Bisnis.com, JAKARTA - Asosiasi Pengusaha Ban Indonesia (APBI) mengapresiasi langkah Kementerian Perindustrian (Kemenperin) untuk memperluas sektor penerima manfaat Peraturan Presiden (Perpres) No.40/2016 tentang Penetapan Harga Gas Bumi.
Regulasi itu menetapkan harga gas pada sejumlah sektor industri pada level US$6 per million british thermal unit (MMBtu). Salah satu subsektor manufaktur yang mendapatkan harga gas khusus itu adalah sarung tangan karet.
Ketua APBI Azis Pane mengatakan langkah tersebut penting untuk mendorong hilirisasi di sektor olahan karet. Selain itu, lanjutnya, kontribusi sarung tangan karet dalam portofolio ekspor artikel karet sangat mini.
"[Masuknya artikel karet dalam Perpres No. 40/2016] langkah yang strategis guna meningkatkan penghidupan petani karet. Kalau ini dimuat, petani karet tidak akan lagi tebang pohonnya," jelasnya kepada Bisnis, Rabu (5/2/2020).
Azis menambahkan bertambahnya pemain karet di Asia Tenggara menjadi ancaman bagi industri karet nasional. Apalagi, lokasi geografis Indonesia yang berada cukup jauh dari negara tujuan ekspor membuat daya pelaku industri karet dan ban lokal kurang kompetitif.

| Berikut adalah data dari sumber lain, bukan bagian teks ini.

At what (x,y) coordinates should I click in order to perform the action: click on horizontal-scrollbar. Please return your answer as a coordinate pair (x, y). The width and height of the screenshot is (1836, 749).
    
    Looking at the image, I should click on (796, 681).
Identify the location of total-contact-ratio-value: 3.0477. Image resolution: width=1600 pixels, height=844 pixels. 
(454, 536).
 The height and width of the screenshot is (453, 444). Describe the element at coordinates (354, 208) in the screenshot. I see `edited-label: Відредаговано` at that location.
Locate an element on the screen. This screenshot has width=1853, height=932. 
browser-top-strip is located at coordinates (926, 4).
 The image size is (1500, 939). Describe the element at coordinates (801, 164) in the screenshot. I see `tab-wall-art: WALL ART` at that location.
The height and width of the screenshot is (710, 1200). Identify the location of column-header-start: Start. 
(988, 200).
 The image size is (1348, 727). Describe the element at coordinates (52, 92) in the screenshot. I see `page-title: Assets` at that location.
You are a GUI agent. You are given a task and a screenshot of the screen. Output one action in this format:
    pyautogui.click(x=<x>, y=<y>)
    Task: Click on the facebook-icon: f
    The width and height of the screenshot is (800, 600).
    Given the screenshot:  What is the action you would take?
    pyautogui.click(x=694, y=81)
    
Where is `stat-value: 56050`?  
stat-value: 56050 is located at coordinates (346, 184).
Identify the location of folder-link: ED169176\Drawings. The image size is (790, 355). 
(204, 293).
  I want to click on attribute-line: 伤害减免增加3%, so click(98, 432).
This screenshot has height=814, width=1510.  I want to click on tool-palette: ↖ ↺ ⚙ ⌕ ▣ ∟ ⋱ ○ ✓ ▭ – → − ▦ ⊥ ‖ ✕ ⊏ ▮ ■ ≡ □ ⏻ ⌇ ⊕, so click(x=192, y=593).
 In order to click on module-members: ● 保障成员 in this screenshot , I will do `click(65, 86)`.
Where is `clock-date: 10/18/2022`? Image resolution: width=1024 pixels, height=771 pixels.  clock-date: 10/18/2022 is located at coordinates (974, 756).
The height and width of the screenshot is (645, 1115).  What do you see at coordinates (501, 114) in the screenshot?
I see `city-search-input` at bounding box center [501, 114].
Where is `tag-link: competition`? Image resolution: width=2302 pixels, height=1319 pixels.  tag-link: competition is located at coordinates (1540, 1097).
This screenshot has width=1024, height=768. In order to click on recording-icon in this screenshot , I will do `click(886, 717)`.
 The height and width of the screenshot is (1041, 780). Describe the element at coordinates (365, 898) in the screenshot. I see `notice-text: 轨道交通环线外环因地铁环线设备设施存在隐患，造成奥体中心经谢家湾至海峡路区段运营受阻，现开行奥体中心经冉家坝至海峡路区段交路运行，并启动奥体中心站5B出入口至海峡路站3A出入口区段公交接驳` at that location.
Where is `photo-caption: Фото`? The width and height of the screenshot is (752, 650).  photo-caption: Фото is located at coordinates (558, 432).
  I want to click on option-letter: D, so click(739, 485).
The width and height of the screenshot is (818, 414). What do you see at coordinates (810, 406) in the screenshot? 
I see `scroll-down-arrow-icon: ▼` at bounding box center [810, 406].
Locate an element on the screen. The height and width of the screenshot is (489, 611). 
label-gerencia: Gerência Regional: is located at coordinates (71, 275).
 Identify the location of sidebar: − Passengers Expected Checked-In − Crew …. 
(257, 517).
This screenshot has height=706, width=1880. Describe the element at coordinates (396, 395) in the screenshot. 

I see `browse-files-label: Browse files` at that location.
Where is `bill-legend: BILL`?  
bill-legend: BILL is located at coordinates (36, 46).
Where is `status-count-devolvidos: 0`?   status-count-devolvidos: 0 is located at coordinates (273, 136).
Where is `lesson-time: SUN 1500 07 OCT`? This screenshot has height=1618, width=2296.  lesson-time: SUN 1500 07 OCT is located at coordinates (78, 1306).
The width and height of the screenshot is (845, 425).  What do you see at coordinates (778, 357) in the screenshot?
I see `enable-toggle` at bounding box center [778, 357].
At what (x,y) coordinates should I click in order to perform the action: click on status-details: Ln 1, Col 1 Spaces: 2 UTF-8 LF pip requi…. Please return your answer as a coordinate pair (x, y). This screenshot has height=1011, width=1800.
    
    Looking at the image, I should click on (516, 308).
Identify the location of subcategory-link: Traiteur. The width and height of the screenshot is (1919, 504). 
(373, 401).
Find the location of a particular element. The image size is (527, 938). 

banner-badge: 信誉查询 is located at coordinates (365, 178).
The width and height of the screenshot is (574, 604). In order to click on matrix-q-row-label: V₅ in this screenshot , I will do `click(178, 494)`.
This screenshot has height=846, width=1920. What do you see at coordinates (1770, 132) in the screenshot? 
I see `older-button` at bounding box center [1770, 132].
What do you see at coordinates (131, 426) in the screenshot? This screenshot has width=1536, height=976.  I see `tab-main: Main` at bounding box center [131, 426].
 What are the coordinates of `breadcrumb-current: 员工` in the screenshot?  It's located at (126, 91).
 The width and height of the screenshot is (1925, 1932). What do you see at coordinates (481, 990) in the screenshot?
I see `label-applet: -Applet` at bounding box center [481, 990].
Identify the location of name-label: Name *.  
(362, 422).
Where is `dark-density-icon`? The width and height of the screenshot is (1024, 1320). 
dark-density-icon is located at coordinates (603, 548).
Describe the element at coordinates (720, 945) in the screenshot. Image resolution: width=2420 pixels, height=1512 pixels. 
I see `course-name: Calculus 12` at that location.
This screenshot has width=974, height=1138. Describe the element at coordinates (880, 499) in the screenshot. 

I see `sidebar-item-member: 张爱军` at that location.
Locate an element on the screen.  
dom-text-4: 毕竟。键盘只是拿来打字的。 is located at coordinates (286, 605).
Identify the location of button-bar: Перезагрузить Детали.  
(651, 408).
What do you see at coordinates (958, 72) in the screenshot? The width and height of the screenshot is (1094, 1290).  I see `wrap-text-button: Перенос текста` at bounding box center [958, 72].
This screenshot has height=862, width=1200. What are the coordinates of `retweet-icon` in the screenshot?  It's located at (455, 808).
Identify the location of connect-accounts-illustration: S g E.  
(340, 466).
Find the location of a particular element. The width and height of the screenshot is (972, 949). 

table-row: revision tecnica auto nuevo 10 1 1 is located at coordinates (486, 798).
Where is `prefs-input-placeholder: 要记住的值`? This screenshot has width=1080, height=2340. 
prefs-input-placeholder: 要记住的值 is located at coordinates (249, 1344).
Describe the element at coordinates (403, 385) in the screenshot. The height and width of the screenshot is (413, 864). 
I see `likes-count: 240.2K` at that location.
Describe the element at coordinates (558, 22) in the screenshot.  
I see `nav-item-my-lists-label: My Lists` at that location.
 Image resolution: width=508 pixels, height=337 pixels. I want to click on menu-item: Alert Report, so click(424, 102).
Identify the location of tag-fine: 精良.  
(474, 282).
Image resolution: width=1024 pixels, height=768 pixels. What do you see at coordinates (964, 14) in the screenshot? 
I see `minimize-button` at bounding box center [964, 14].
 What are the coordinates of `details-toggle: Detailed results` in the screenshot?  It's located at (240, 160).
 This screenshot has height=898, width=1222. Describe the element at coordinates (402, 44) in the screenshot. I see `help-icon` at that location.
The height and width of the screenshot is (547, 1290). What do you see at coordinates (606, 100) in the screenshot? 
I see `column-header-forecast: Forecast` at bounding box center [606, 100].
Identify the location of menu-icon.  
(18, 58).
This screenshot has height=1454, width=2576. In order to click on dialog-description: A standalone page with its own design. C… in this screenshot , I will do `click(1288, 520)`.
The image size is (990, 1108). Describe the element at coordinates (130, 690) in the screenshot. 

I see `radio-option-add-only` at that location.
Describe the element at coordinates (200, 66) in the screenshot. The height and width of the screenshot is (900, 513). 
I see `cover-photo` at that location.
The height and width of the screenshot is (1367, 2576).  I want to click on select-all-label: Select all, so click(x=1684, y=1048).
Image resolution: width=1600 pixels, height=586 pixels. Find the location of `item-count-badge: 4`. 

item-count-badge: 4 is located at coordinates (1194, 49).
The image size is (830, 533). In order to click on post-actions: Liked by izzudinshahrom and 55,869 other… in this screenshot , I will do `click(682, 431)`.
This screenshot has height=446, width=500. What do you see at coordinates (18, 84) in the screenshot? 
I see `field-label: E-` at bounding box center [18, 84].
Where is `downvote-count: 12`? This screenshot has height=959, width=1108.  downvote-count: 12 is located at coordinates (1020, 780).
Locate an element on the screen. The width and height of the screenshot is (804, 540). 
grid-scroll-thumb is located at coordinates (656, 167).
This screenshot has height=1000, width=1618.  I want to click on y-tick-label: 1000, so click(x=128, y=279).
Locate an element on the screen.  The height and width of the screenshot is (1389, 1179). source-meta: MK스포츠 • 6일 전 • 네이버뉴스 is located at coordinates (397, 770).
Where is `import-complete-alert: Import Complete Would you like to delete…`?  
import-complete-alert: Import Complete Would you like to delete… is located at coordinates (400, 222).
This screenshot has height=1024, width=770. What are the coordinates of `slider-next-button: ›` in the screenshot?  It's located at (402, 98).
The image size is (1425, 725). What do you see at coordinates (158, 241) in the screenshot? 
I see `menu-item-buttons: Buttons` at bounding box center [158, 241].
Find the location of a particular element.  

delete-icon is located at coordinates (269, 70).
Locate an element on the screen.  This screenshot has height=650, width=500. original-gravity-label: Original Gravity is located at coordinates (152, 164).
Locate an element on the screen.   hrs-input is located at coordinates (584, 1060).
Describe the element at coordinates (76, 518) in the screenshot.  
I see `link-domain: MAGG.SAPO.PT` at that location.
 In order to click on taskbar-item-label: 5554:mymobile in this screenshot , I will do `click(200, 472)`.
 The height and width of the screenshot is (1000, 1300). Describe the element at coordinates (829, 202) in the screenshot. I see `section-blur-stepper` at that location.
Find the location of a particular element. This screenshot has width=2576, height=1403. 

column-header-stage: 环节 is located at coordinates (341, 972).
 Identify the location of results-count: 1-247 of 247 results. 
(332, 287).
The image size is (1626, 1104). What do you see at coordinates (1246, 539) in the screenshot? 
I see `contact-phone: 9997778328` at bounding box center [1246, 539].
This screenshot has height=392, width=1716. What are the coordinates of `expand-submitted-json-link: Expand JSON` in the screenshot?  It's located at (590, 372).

Lokasi strategis, jelasnya, dimiliki oleh produsen ban dari negara kompetitor seperti Vietnam sebab berada dalam satu daratan dengan China.
Baca Juga
"Karet itu ekspornya US$5,6 miliar, tapi angka itu akan berkurang terus karena Laos dan Vietnam sudah mengekspor karet juga. Posisi kita jauh di selatan, [akhirnya] sahabat-sahabat di benua Asia ambil yang paling dekat, pakai transportasi darat. Kita kan pakai [transportasi] laut," katanya.
Oleh karena itu, lanjutnya, langkah hilirisasi menjadi langkah yang sangat baik. Menurut dia, tarif gas berkontribusi 5 - 6 persen dari total biaya produksi rata-rata olahan karet.
Kendati begitu, dia meyakini tarif gas yang lebih murah akan menjaga daya saing produk olahan karet nasional.
"Tapi, [penurunan tarif gas] sangat signifikan. Meningkatkan daya saing pasti," ujarnya.